Какой-то юный воин тут же рысью доставил все требуемое. Мальчишка дрожал от возбуждения и счастья: надо же, дозволили участвовать в тако-ом зрелище! Почтительно подал все это добро своему вождю, а тот, едва перехватив, швырком отправил мне под ноги две деревянные вощеные таблички и костяной стилюс.
- Вот, - сказал он, - поэт. Садись-ка своей голой жопой на эту голую землю – думаю, тебе это привычно, ведь нет у тебя ничего… И напиши вот сейчас восхваление мне, оду о великой моей победе. Можешь хоть в четыре строки, мне плевать. Напишешь хорошо – я не буду слишком веселиться в твоей столице. Ну, запрещу моим воинам насиловать девиц, например. Только баб. Или… не буду убивать детей, хотя это лучший способ стереть с лица земли твой народ. Дети будут рабами, девицы и бабы рабынями. Хороших рабов даже не бьют. Плохих – даже убивают. И это всегда понимают сразу даже те, кто стал рабами только что.
Он уже, кажется, не слушал шепот бога ему в ухо. А может, наоборот, слушал – но тогда я сильно, сильно разочарован в Воителе. Мой враг не увидел, не почувствовал, как моя армия двинулась ближе… на полшага… на шаг… еще на шаг… Вот-вот кто-то ткнет меня в спину краем опущенного – пока еще – щита…
Я ведь действительно сел наземь – стоя писать на табличках неудобно.
И я подумал о том, что Воля Богов – непостижима для нас: боги действительно желают, чтоб я накарябал сейчас хвалу этому… дикарю? И тем избавил свой Город от лишних страданий?
Эх, какой просчет, боги.
Я не могу писать-то.
- Что ты, поэт, не шевелишься даже? – звенит надо мною юный, но слегка уже ржавый от вечного ора на воинов голос, - Музы оставили? Или не хочешь спасти свой народ?.. Давай, напиши, как я велик и славен, и я даже в живых тебя оставлю. Ты смешной такой. Будешь нам сочинять всякие забавные штучки… Не, ты правда не хочешь спасти свое Отечество? – голос будто становится выше, все более мальчишеским, безжалостным. Так у мальчиков рвется вверх дурной голос, когда они торжествуют над мухами, щенятами, ровесниками-калеками…
Моя армия стонет от унижения, я слышу, слышу! Стратег, оказавшийся поэтом – конечно, это то же, как если б он оказался уличной девкой.
Да мало ли что я хочу или не хочу. Другое дело, что не могу.
- Воск совсем засох, - говорю я. И это правда. – Не могу я писать. Таблички долго лежали, наверное, воск как камень.

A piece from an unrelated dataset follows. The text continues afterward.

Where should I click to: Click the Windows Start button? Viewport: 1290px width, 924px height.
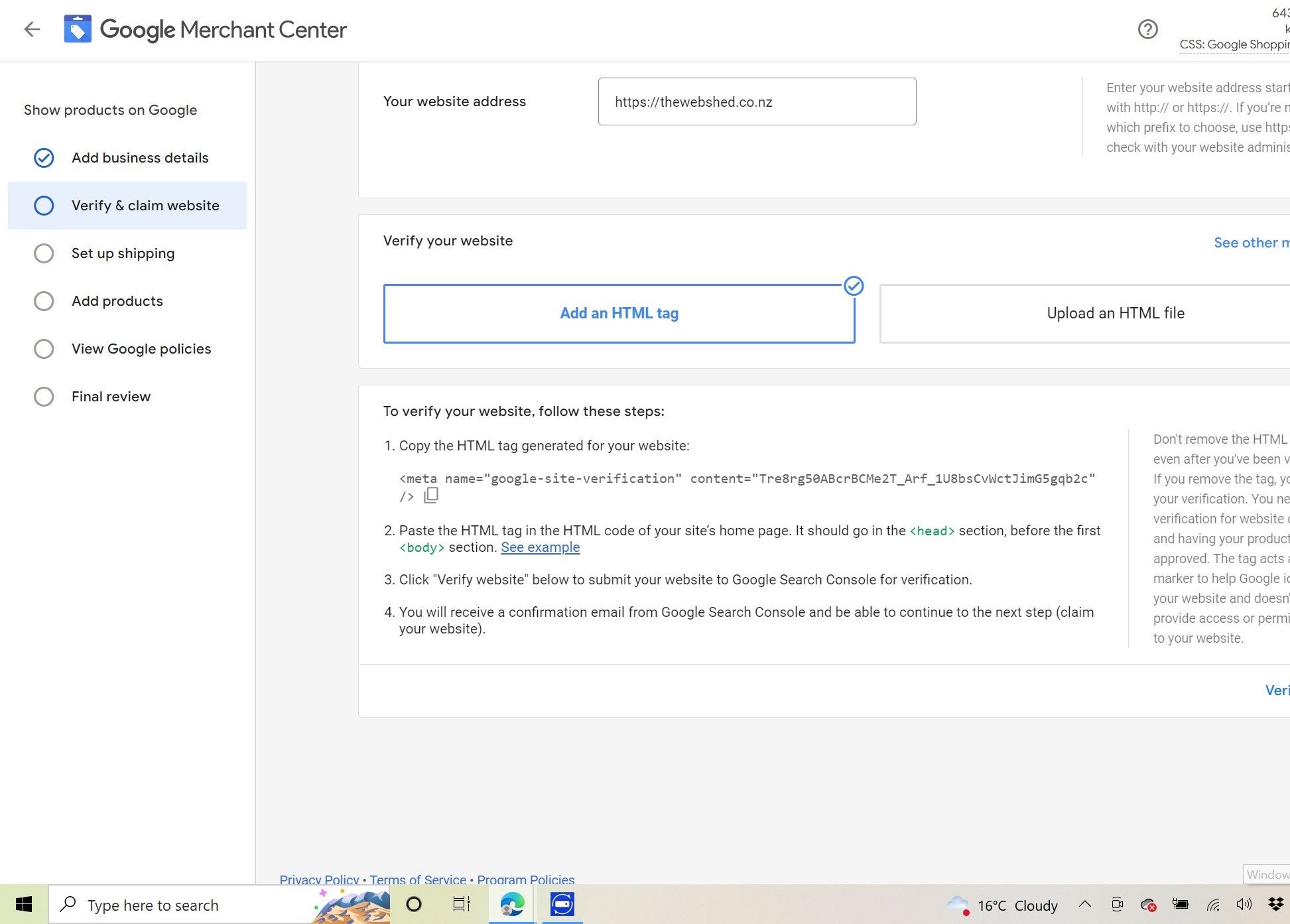coord(24,904)
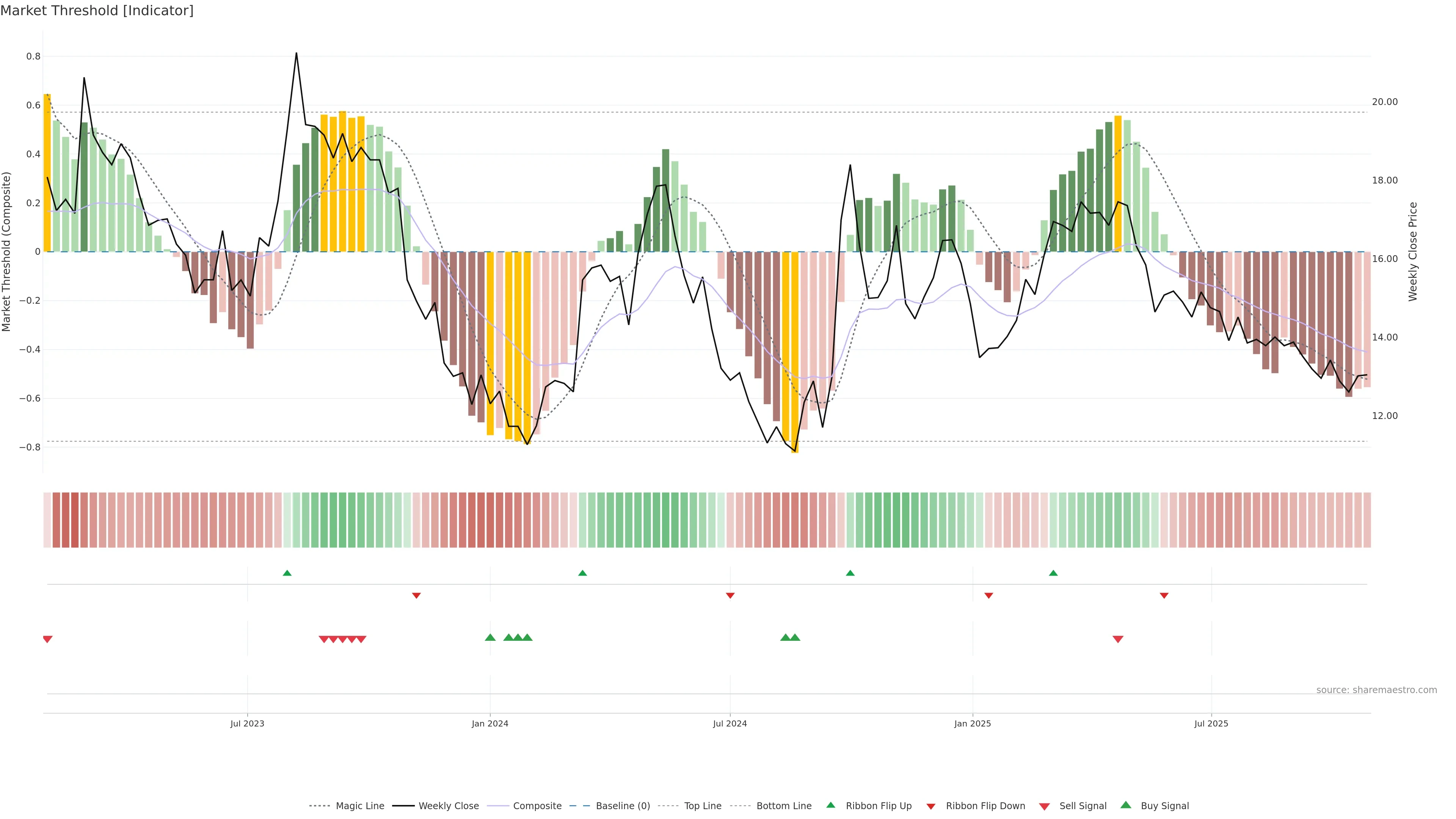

В руке у меня стилюс, его острый кончик еле царапает затвердевшую поверхность, след и не виден почти.
- Надо размягчить? – мой враг подходит, наклоняется и… смачно харкает на табличку.
Вот после этого должен был раздаться счастливый, радостный, торжествующий гогот врагов…
Но не раздался. Я не понял, как это произошло, сам не понял, но – я вдруг схватил его левой рукою за длинную светлую прядь и дернул, резко потянул вниз – а стилюс, который сжимала моя правая, воткнулся – вошел до лопаточки, которой затирают кривые записи – в его веселый светло-серый глаз.
И мне в тот миг, помню, было совершенно плевать, кого из богов я сим действием оскорбляю, хоть Воителя, а хоть и Отца Нашего, Хозяина Молний..
А после того я совсем ничего не помню, потому как он на меня рухнул всей своей тушей коня- двухлетки.
Это потом оказалось, что мы победили – воины-то наши как увидели, что он свалился, так разом поперли доказывать, кто чьих баб насиловать будет и чьи дети станут рабами.